- **Excerpted passage**

== Segment start ==

Types of Test Doubles

Gerard Meszaros defined several types of test doubles in his book xUnit Test Patterns:

  1. Dummy: Objects that are passed around but never actually used. Usually, they are just used to fill parameter lists.
  2. Fake: Objects that have working implementations, but usually take some shortcut which makes them not suitable for production (e.g., an in-memory database).
  3. Stub: Provide canned answers to calls made during the test, usually not responding at all to anything outside what’s programmed in for the test.
  4. Mock: Objects pre-programmed with expectations which form a specification of the calls they are expected to receive. They can verify that a specific method was called with specific arguments.
  5. Spy: Stubs that also record some information based on how they were called (e.g., a service that records how many messages it sent).

Stubbing vs. Mocking

While often used interchangeably, there is a fundamental difference in their verification style:

  • Stubs use state-based verification. You provide the stub with data, run your code, and then check the state of the object under test.
  • Mocks use behavior-based verification. You tell the mock what to expect, run your code, and then ask the mock if it received the expected calls.

== Segment end ==

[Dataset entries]
== Segment start ==

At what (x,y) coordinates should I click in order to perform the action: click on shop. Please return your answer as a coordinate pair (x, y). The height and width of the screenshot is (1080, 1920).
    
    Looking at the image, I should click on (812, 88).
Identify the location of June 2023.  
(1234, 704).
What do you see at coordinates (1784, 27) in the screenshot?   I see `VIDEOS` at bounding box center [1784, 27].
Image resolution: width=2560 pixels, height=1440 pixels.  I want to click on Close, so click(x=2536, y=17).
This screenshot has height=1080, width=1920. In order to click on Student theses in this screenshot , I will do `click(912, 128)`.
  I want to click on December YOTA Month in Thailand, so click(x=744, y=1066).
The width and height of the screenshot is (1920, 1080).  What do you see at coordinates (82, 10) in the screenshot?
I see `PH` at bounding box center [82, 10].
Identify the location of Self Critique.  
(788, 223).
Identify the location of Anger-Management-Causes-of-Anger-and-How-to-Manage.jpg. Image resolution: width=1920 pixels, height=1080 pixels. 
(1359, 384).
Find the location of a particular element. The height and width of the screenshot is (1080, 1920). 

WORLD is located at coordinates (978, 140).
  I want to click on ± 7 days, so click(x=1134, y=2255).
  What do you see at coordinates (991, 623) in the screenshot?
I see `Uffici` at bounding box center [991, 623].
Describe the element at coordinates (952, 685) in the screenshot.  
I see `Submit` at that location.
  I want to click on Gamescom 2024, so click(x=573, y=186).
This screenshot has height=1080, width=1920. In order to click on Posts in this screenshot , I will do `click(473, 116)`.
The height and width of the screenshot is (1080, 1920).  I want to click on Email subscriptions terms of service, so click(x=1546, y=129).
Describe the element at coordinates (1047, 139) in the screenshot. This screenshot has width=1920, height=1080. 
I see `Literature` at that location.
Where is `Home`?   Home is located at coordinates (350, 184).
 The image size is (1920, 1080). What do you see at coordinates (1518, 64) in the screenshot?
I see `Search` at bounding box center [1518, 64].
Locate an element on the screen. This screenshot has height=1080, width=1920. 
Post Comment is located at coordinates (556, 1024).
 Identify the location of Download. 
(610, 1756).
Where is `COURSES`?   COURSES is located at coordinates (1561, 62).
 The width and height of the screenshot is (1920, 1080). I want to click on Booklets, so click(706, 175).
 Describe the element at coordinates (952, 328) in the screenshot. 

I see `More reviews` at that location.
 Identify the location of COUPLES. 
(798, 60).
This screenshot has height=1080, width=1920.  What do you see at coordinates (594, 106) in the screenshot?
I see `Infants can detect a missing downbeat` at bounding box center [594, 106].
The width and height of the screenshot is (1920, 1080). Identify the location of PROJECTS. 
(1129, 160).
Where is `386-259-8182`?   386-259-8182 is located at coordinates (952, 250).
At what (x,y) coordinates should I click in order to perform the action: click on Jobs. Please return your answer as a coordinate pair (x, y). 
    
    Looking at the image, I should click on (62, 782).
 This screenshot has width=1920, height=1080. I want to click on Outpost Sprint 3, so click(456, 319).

== Segment end ==

- **What you will do**
1. In the text on test doubles, which type of verification do stubs use?
2. Write the next part of the text on test doubles, continuing after its last sentence.

- **Responses to the tasks**
1. Stubs use state-based verification.

2.
Example: Mocking in Java with Mockito

Mockito is the most popular framework for mocking in the Java ecosystem.

import static org.mockito.Mockito.*;
import static org.junit.jupiter.api.Assertions.*;
import org.junit.jupiter.api.Test;
import org.mockito.ArgumentCaptor;

class OrderServiceTest {
    @Test
    void testCheckoutProcessesPayment() {
        // 1. Arrange (Create Mocks)
        PaymentProcessor mockPayment = mock(PaymentProcessor.class);
        InventoryService mockInventory = mock(InventoryService.class);
        
        // Stubbing: Define behavior
        when(mockInventory.isAvailable("SKU-123")).thenReturn(true);
        
        OrderService service = new OrderService(mockPayment, mockInventory);
        Order order = new Order("SKU-123", 100.00);

        // 2. Act
        service.checkout(order);

        // 3. Assert / Verify
        // Verify behavior: Was the payment processed exactly once?
        verify(mockPayment, times(1)).process(100.00);
        
        // Verify with Argument Captor
        ArgumentCaptor<Double> captor = ArgumentCaptor.forClass(Double.class);
        verify(mockPayment).process(captor.capture());
        assertEquals(100.00, captor.getValue());
    }
}

Example: Mocking in Python with unittest.mock

Python includes a powerful mocking library in the standard library.

from unittest.mock import MagicMock, patch
import unittest

class TestUserService(unittest.TestCase):
    def test_get_user_name_from_db(self):
        # Create a mock database connection
        mock_db = MagicMock()
        
        # Stub the return value of a method
        mock_db.get_user.return_value = {"id": 1, "name": "Alice"}
        
        # Inject the mock
        user_service = UserService(database=mock_db)
        name = user_service.get_user_primary_name(1)
        
        # Assertions
        self.assertEqual(name, "Alice")
        
        # Verification: Check if get_user was called with correct ID
        mock_db.get_user.assert_called_once_with(1)

    @patch('requests.get')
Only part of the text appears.